My best efforts* to make it to Opening Day 2000 were foiled by the attendance office ladies at my high school. Five minutes into the school day, my then-girlfriend came rushing up to me at my locker to tell me that her slacker dad had somehow acquired a package of tickets — which were sold out — and that everyone in her clique was going. All we needed was a parental excuse to get out of school.
But my parents were in Europe at the time, and the school had been notified my grandmother was in charge as the emergency contact.
“OK, let’s think about this logically,” my best friend said. “How can we get you to that game?”
“Forge my grandmother’s signature!”
“Right,” she said. “But I have to write the note. I’ve perfected a Victorian old lady penmanship for just such occasions. How do you spell her name?”
I brought the note to the office — I, uh, I have to leave for a doctors appointment. The office lady glanced at the note and made a few quick keystrokes on her computer.

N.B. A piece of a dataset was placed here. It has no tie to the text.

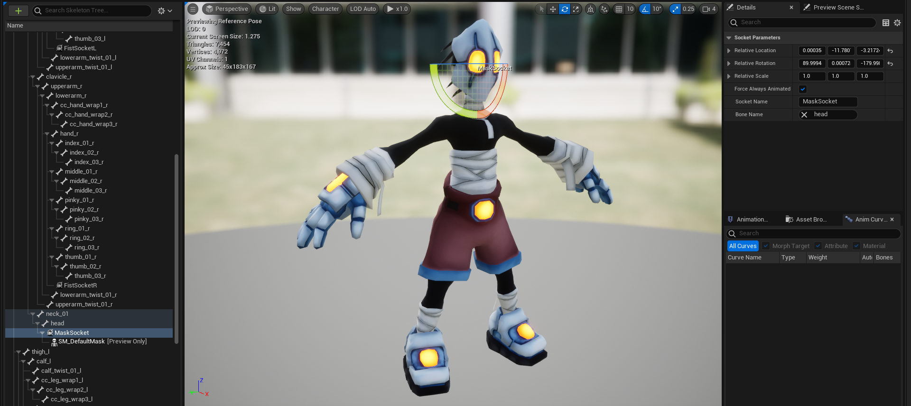Toggle the Material curve filter checkbox
The height and width of the screenshot is (406, 911).
click(x=856, y=246)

“This note’s a fake!” she declared. “John, you misspelled your grandmother’s name.”
*This constitutes my best effort.
Oh, goddamn it. Matlin? Madelyn? Matilyn? How am I supposed to know? The dean let me off with a warning, based on my previous clean record, my favor with the entire teaching staff and the pure stupidity of my failure.
It was a beautiful day and the Brewers beat the Marlins 4-3, but I was trapped in a classroom.